The Mayo Clinic Biobank is an opt-in biobank. This means that participants actively agree in written, informed consent to permit use of samples and/or data in multiple studies, provide access to data from a questionnaire and from their medical record (both past and future), provide blood samples drawn specifically for the biobank, and permit access to stored clinical samples. They also agree to permit sharing of de-identified data with other researchers through secured computer databases such as the National Library of Medicine’s database of Genotypes and Phenotypes (dbGaP). Participants also agree to future contact for additional studies.

Our consent document covers privacy protections, the risks involved in participating, and the potential for receiving results from projects that use the biobank. It also provides two checkboxes—included at the suggestion of the community advisory board—allowing the participant the option of 1) not allowing access to stored clinical specimens for research, and 2) not allowing family members access to samples after their death.
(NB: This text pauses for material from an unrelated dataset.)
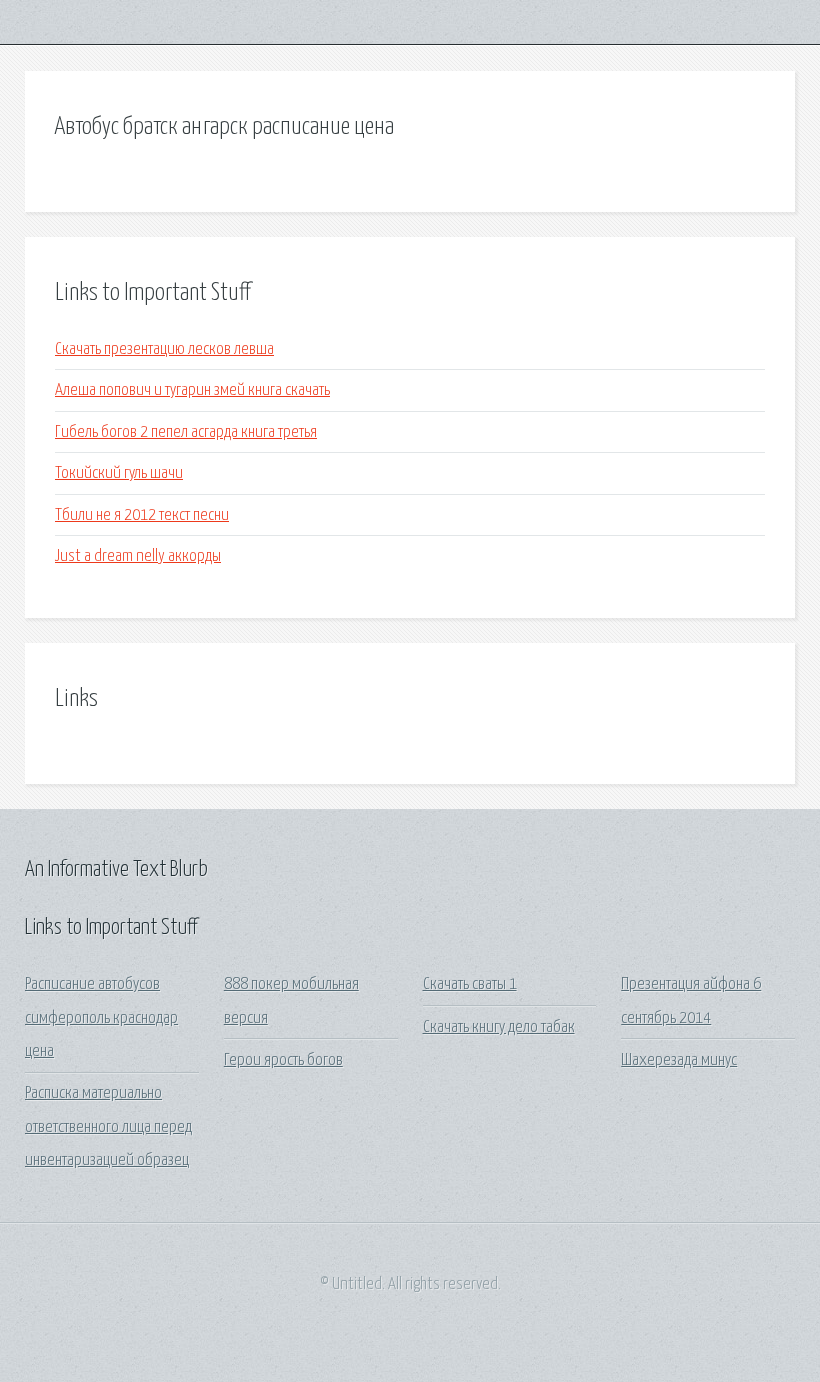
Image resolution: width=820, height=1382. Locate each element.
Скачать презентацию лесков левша (164, 349)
Standard blood collection at our institution includes three 10 mL tubes with ethylenediaminetetraacetic acid (EDTA), a 10 mL tube without additives, and a 4.5 mL tube with sodium citrate. Blood samples are fractionated and DNA is extracted from 4 mL of EDTA blood on automated platforms. Unique identification numbers are assigned to each individual container received or created, and barcoded labels are adhered to each container. All demographics are disassociated from the sample record after 3 days to make patient information secure. Over 1.25 million aliquots have been prepared and stored for future use in a robotic freezer at -80°C.

Our Biobank Access Committee reviews investigators' requests to access samples and data to ensure adherence to our principles, including scientific excellence, alignment with institutional goals, and potential to improve patient care.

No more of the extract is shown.